Il est également question d’accompagner les journalistes reporters et les techniciens des médias dans la mobilité. Le Cdeps a également sollicité l’ajournement des taxes, impôts et cotisations sociales des entreprises de presse, pour amortir leur déficit de trésorerie, accentué par la pandémie coronavirus. Et à en croire le président de cette organisation, Mamoudou Ibra Kane, la crise du coronavirus se fait déjà sentir dans le secteur des médias, plus particulièrement dans la presse écrite, avec la chute de la publicité. ‘’Tous les secteurs sont touchés par la crise de la covid-19, mais la presse semble la plus touchée. Dans la presse écrite, par exemple, les insertions publicitaires ont chuté vertigineusement. Il y a également les conditions de travail qui sont très difficiles pour respecter les barrières de division de la maladie. Certaines entreprises seront obligées d’envoyer des travailleurs en chômage technique. Or, notre secteur est vital dans la vulgarisation de la lutte contre la propagation de la covid19.  C’est pourquoi, nous avons estimé qu’il faut, peut-être, anticiper l’aide à la presse et la donner aux entreprises pour qu’elles puissent faire face à la crise’’, considère-t-il.
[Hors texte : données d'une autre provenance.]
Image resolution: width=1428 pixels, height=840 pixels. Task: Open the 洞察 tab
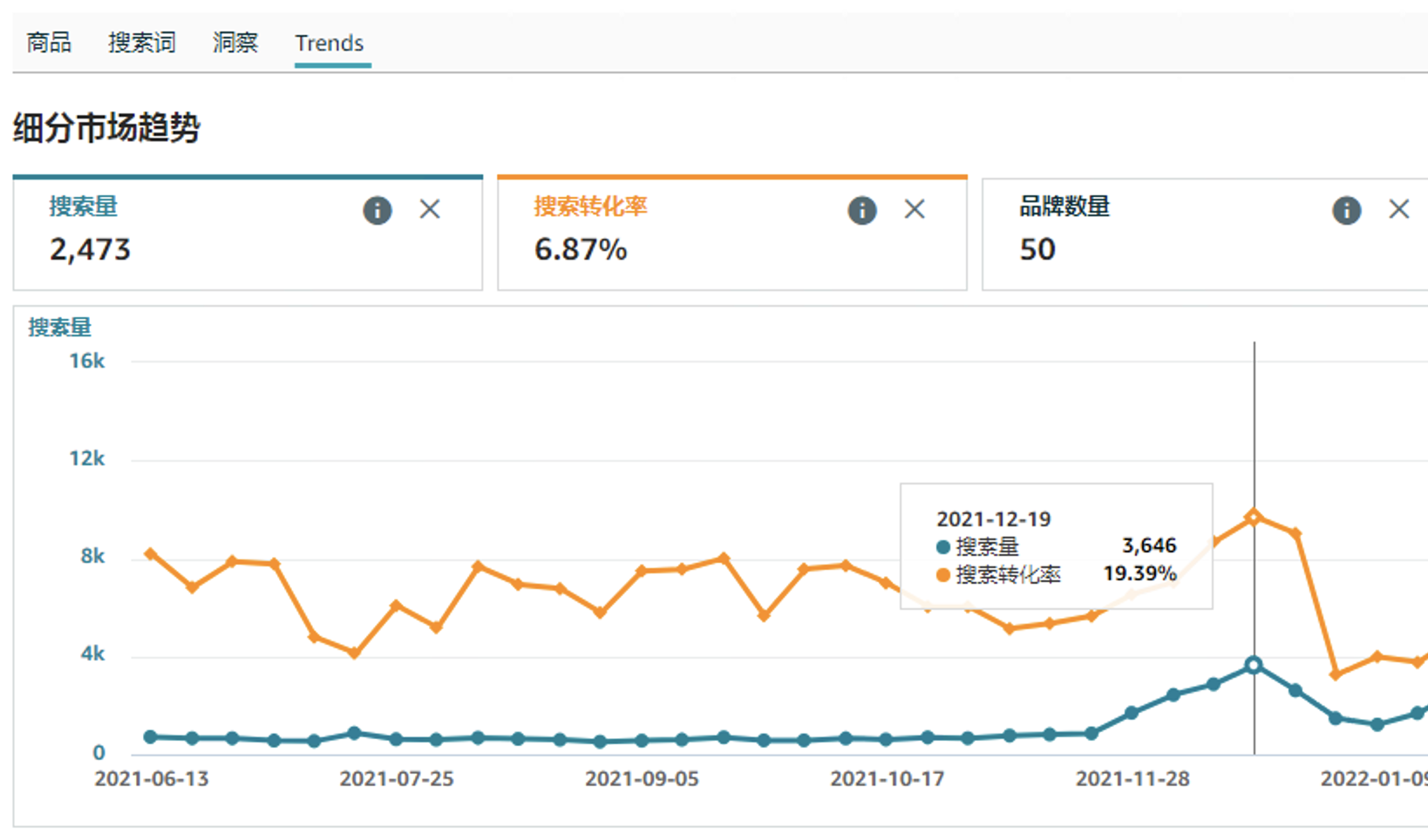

Le directeur général de la RTS a abondé dans le même sens. En effet, selon Racine Tall, on vit une situation exceptionnelle qui est une guerre contre un virus. Et à l’instar des médecins, les médias ont un rôle essentiel à jouer pour gagner cette bataille. Et à ce titre, estime-t-il, les medias ont le droit de bénéficier du budget de guerre. ‘’On dit qu’il y a un budget de guerre dégagé par l’Etat qui, en mon sens, ne doit pas être confondu avec l’aide à la presse. Aujourd’hui, le travail qui devrait se faire est de créer la synergie entre la cellule de crise créée hier ou celle du ministre de la Santé pour travailler sur les questions de communication. Il s’agit d’impliquer de façon méthodique la presse et chacun avec son style pour tomber d’accord sur un fait : à savoir qu’on est en guerre et qu’il n’y a pas à aller à contre-courant des messages. Si on est d’accord sur ça, nous pouvons réclamer de façon légitime, en tant que presse, notre part à ce budget de guerre. Et ce, d’autant que le ministre de la Santé a dit que le budget consacré à la communication s’élève à environ 400 millions de franc sur le Milliard annoncé officiellement’’, réclame Racine Tall.

Il ajoute : ‘’il faut appuyer tous les organes, surtout les privés, qui voient toutes leurs grilles aujourd’hui perturbées. On ne parle que de coronavirus et tous les organes en parlent dans le bon sens, dans le sens de l’Etat, pour sensibiliser. On fait la guerre avec de l’argent et les organes sont hyper fragiles. Il faut s’asseoir avec Diouf Sarr et lui dire qu’il y a un devoir national d’appui à la presse’’.

Le ministre Abdoulaye Diop : ‘’Il faut arrêter l’hémorragie’’

Répondant à ces interpellations, le ministre Abdoulaye Diop a promis de discuter avec ses collègues de l’Economie et de la Santé pour trouver solution à cette question. Mais, souligne-t-il, l’urgence est de faire bloc pour éliminer la propagation du coronavirus. ‘’Il faut arrêter l’hémorragie et on est là pour dire comment l’arrêter, parce que l’augmentation de cette hémorragie va inévitablement avoir des conséquences fâcheuses sur les entreprises. Nous sommes dans une situation assez sérieuse, parce qu’il s’agit, d’abord, de protéger la vie de nos concitoyens. Plus on arrive à le faire, plus on aura la capacité de faire face à l’aide et à l’accompagnement de la presse. Toute expansion de la maladie aura une conséquence sur toute l’activité économique. La priorité est la sensibilisation pour le changement de comportement des citoyens’’, estime le ministre.

En outre, les acteurs des médias ont évoqué les changements dans les communiqués du ministère de la Santé et de l’Action sociale qui ne mentionnent plus la provenance des personnes atteintes ainsi que leurs nationalités. Souleymane Niang du Groupe futurs medias a posé la question. Le ministre Abdoulaye Diop a répondu que cette décision vise à arrêter la stigmatisation qui commençait à gagner le terrain, avec le cas de Touba.  Il a annoncé une rencontre élargie, mardi prochain, avec les ministres de l’Economie et de la Santé et des acteurs de la presse pour aborder cette question, ainsi que celle relative à l’appui financier au secteur.